═══ Brano fornito
Vorrei
dare inizio, con questo contributo, a una serie di interventi
teorici della "soffitta", tesi a trattare di questioni
tecniche connesse sia con la ripresa sia con la proiezione.
Si tratterà, in qualche caso, di relazioni aventi
per oggetto la disanima di soluzioni tecniche (anche a confronto
fra diversi marchi e modelli) relative a varie problematiche
della catena di riproduzione cine S/8. In altri casi, si
tratterà di soluzioni del tutto teoriche e "originali"
(inedite), ovverosia di pure speculazioni - ahimé
- su possibili accorgimenti che i costruttori avrebbero
forse potuto sviluppare, se la ricerca in questo campo non
si fosse esaurita alle esperienze maturate fino a oltre
vent'anni fa. Non schede tecniche, quindi, di apparecchi
vari come quelle viste fin qui (che pure non mancheranno
in un prossimo futuro), bensì osservazioni tecniche
di varia natura. Come prima "uscita", vorrei occuparmi
dei vari sistemi di lettura TTL ("Through The Lens",
ossia attraverso l'ottica) delle cineprese S/8.
══════
### Compito scritto
Modifica il brano sulla cinematografia S/8: riporta tutto da "(inedite), ovverosia di" fino a "delle cineprese S/8.", sostituendo "costruttori" con "produttori". I record qui di seguito sono materiale separato dal brano.
═══ Estratti dei dati
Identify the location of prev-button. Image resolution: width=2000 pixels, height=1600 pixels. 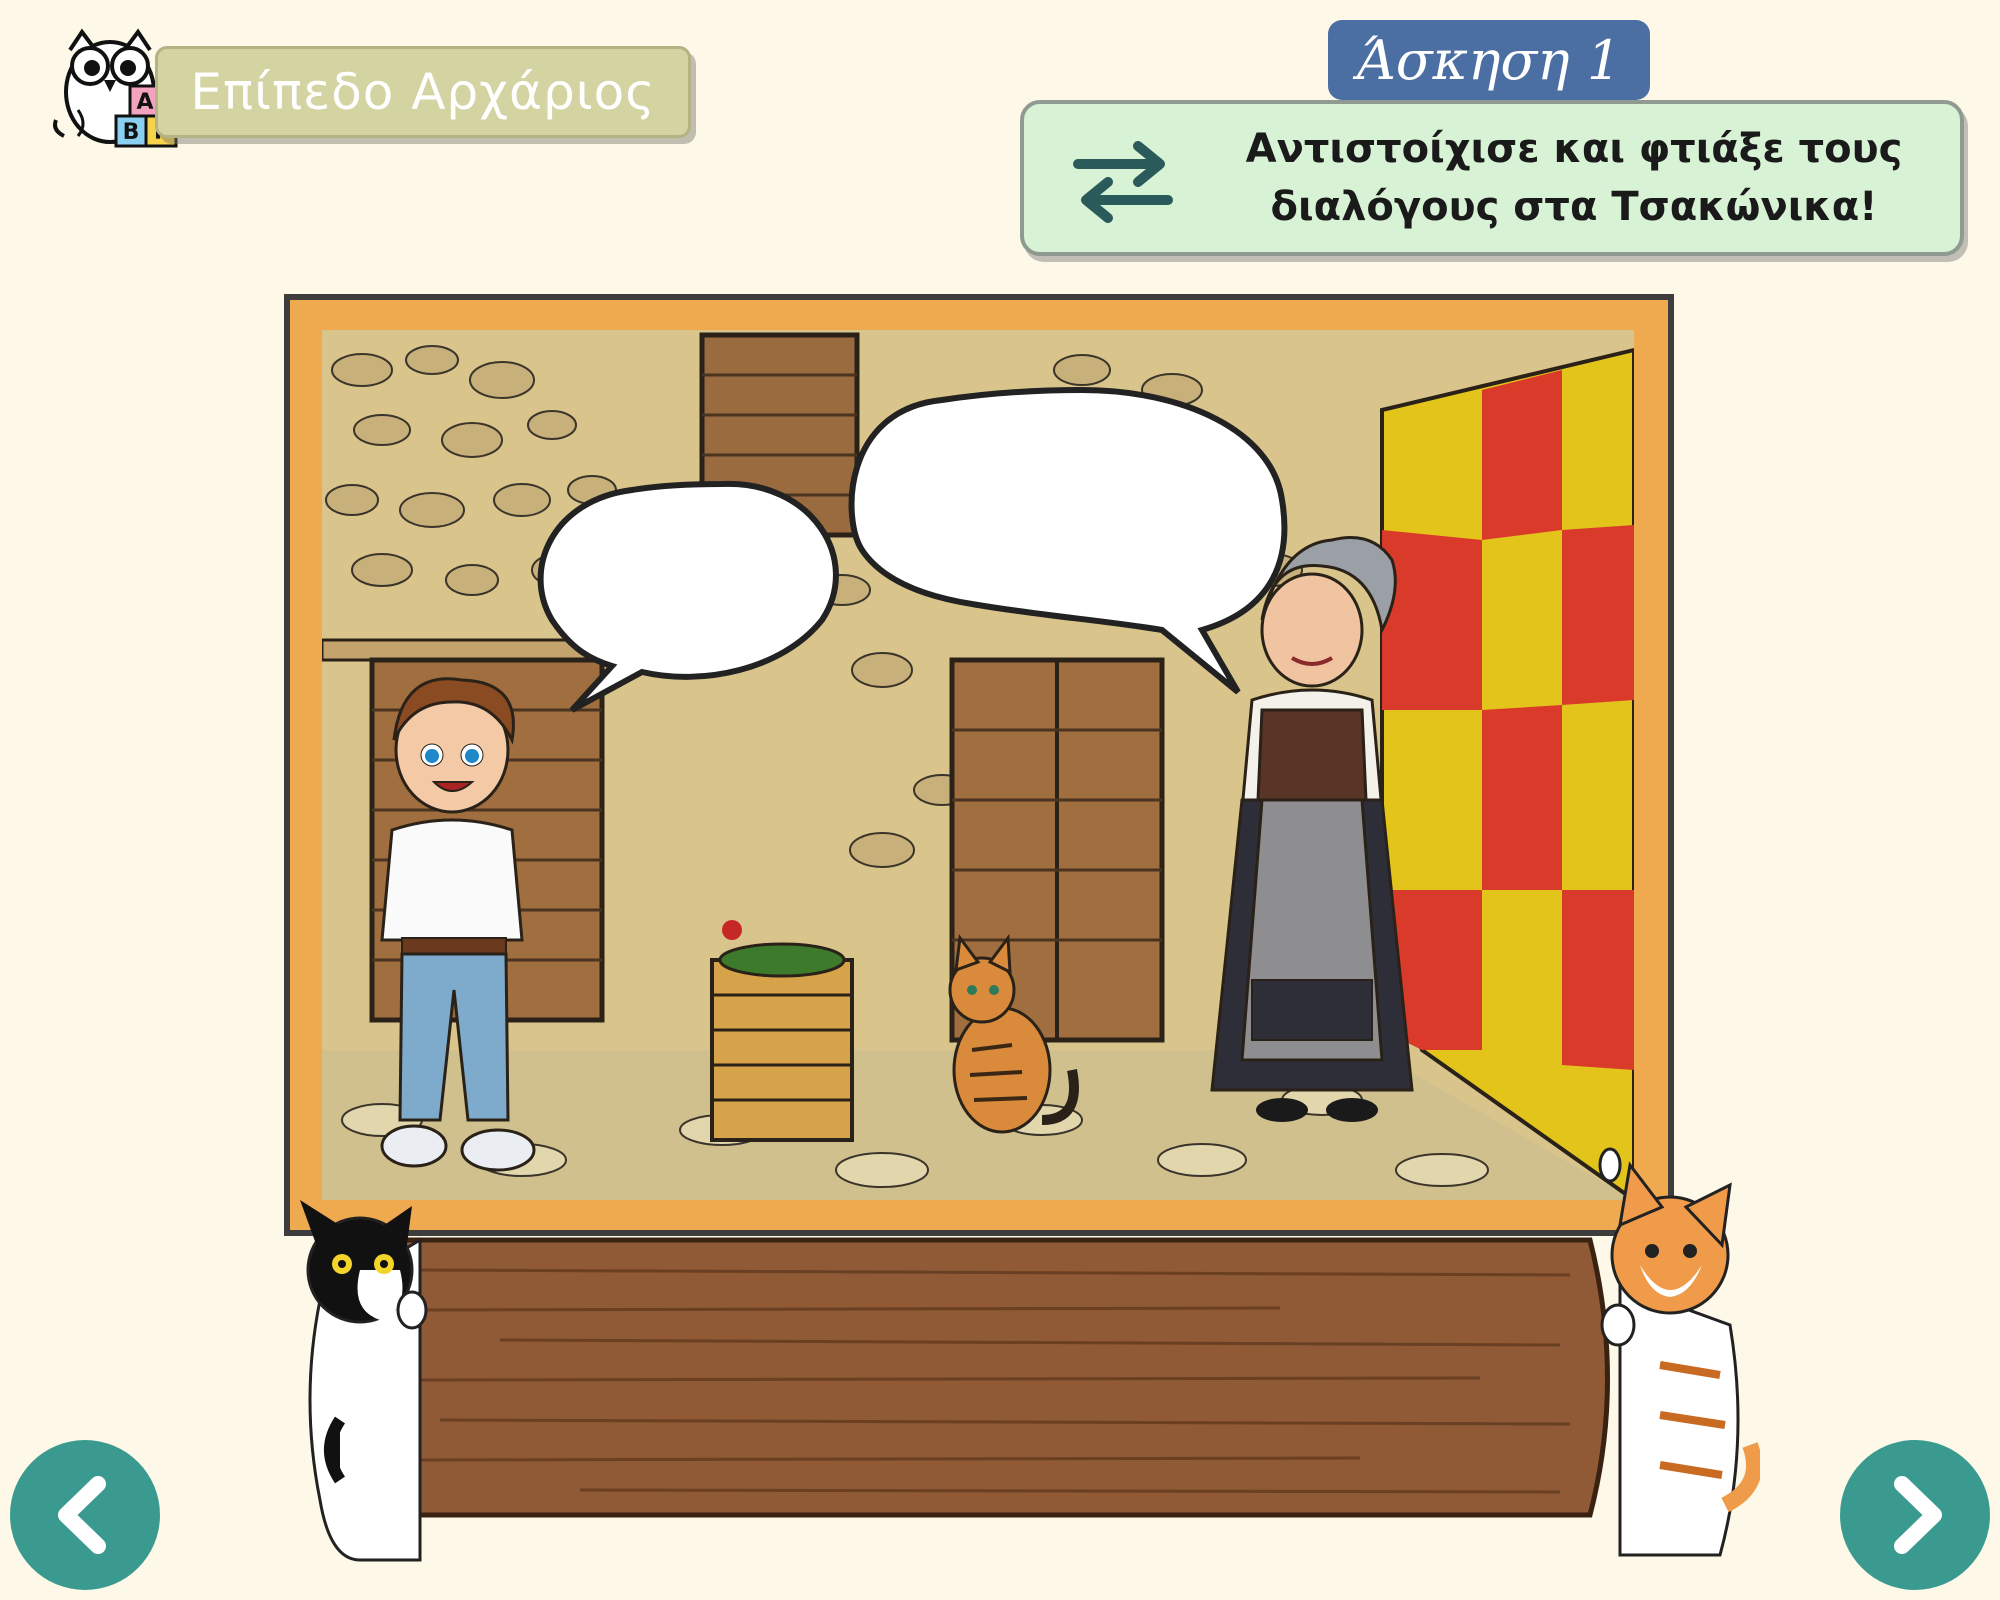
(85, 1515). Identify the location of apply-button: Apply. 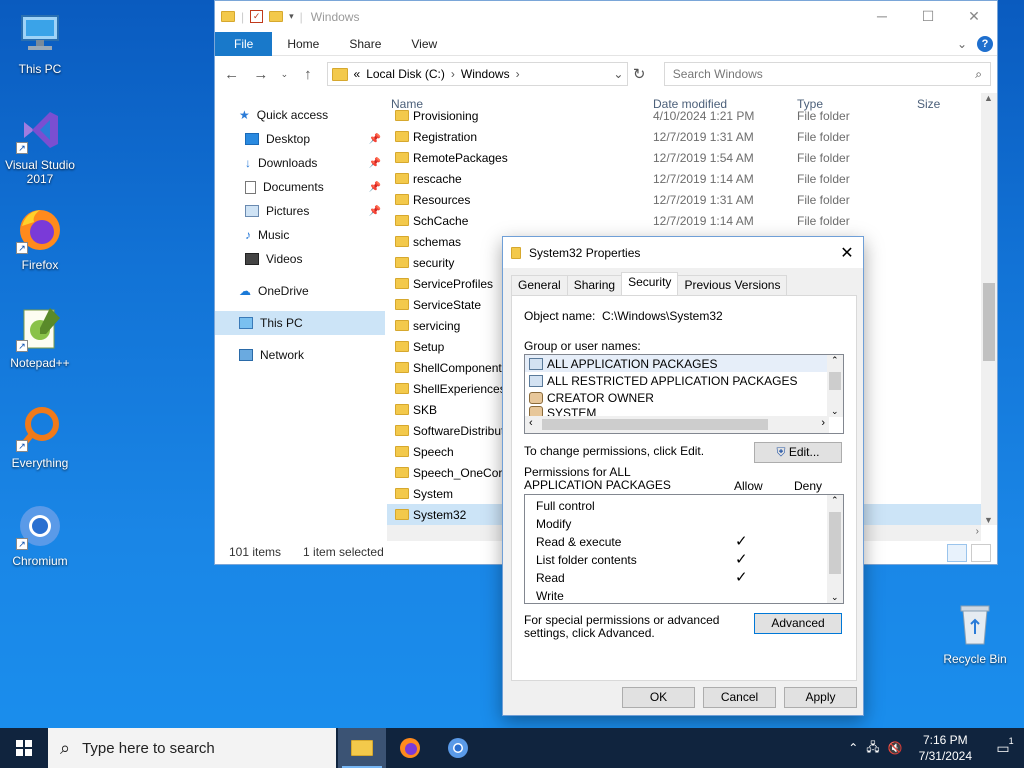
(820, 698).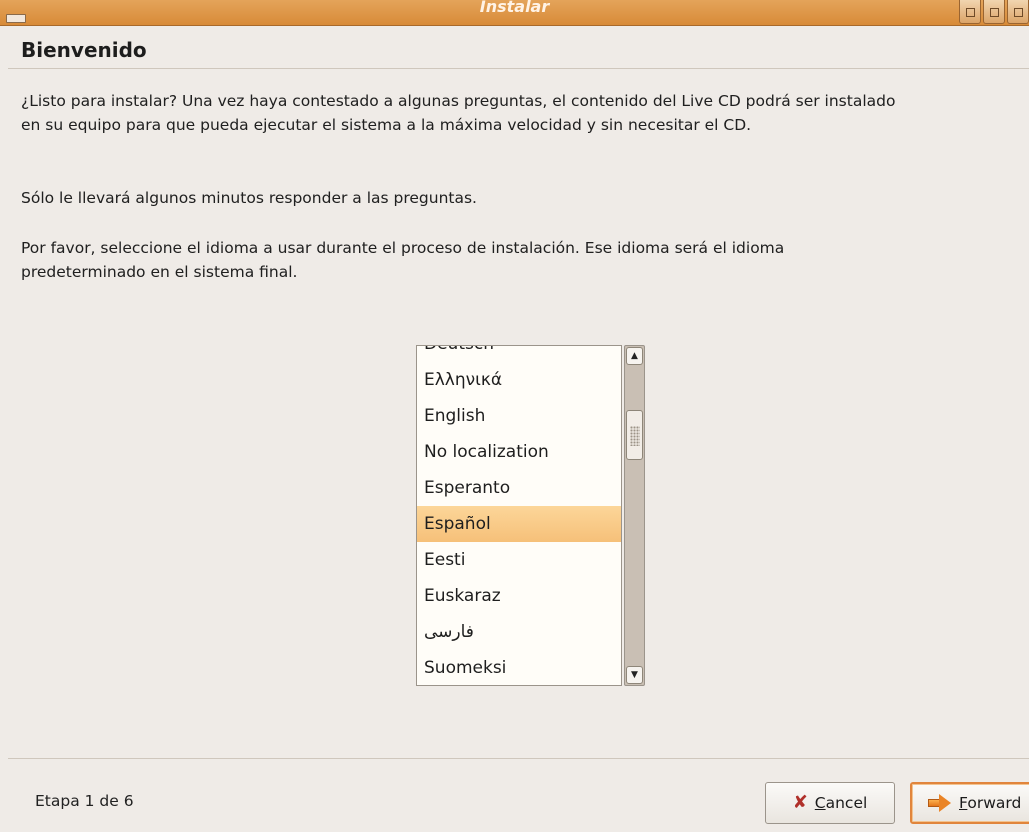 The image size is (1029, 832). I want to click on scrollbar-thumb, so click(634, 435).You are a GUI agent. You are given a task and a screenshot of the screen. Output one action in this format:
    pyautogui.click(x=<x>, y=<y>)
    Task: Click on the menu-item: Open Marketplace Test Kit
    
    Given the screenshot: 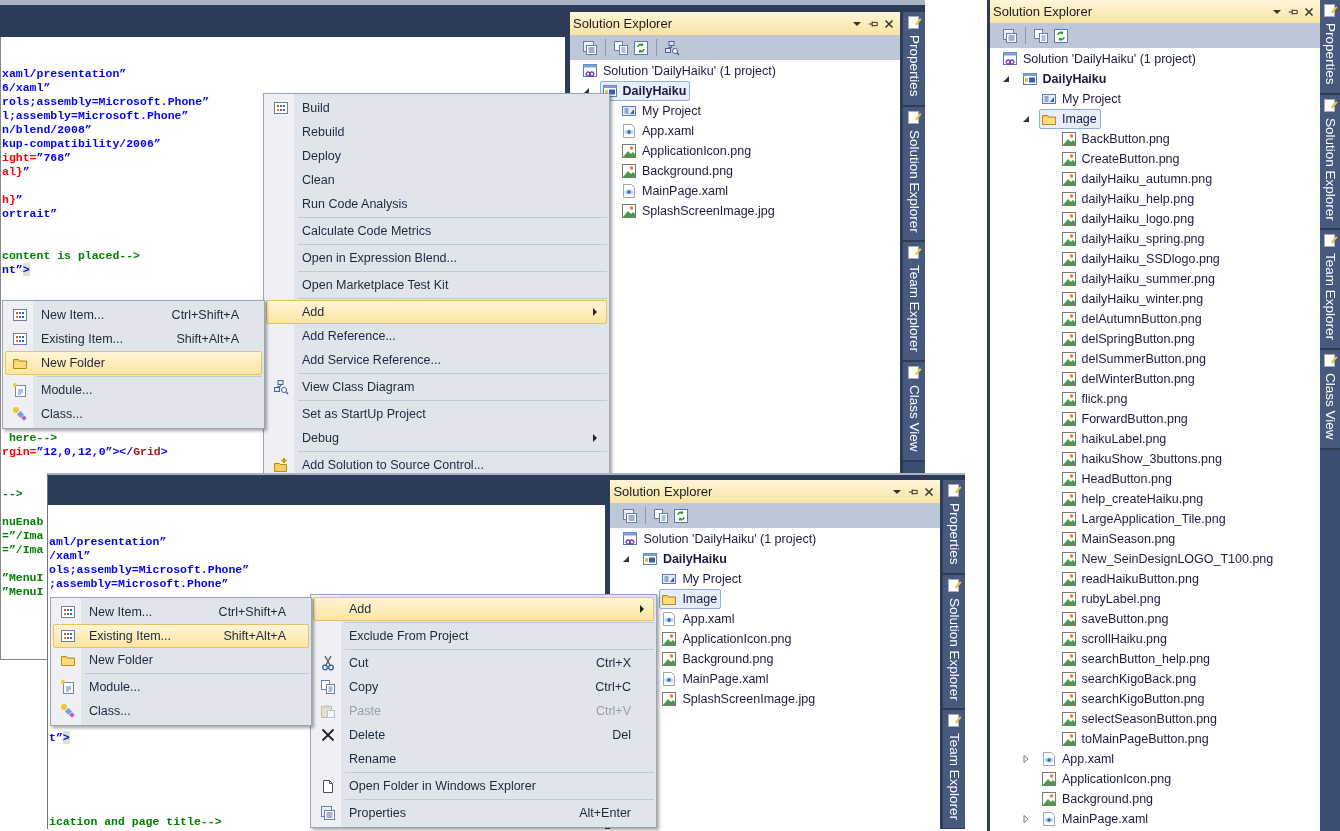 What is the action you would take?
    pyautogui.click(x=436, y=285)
══════
### Risposta al compito
(inedite), ovverosia di pure speculazioni - ahimé
- su possibili accorgimenti che i produttori avrebbero
forse potuto sviluppare, se la ricerca in questo campo non
si fosse esaurita alle esperienze maturate fino a oltre
vent'anni fa. Non schede tecniche, quindi, di apparecchi
vari come quelle viste fin qui (che pure non mancheranno
in un prossimo futuro), bensì osservazioni tecniche
di varia natura. Come prima "uscita", vorrei occuparmi
dei vari sistemi di lettura TTL ("Through The Lens",
ossia attraverso l'ottica) delle cineprese S/8.